Dover Marine War Memorial stands in the old Dover Marine Station in the Western Docks, Dover, England. The port has effectively been closed for several years; it is currently used as a berthing station for cruise liners, and is only open when a liner is in dock.[1]
The memorial was created in remembrance of South Eastern and Chatham Railway employees who served during World War I. The Railway had 5,222 individuals who served of whom 556 had died.[1]
Standing on a granite plinth is a group of four figures cast in bronze, a sailor, a soldier, a bugler to the rear and rising above and between them the winged "Victory", a woman, holding aloft the "torch of truth".[1] The memorial also consists of a wall inscribed with the names of those who fell in World War I. Those remembered are the 556 men of the South Eastern and Chatham Railway killed in the Great War and 626 men of the Southern Railway who died fighting in World War II.[1]

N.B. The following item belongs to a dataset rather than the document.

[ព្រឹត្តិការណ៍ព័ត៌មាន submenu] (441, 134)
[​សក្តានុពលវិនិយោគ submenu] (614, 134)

The war memorial was unveiled on 28 October 1922 by Cosmo Bonsor the Chairman of the South Eastern and Chatham Railway Managing Committee and the sculptor was William Charles Holland King.[1] In his career, King worked closely with Gilbert Bayes and was the sculptor of the statue of Robert Owen in Newtown, Powys, finished after Bayes had died. King also sculpted the Great War memorial in St. Peter's Collegiate Church, Wolverhampton, and some statuary in the niches of the tower of All Souls College in Oxford.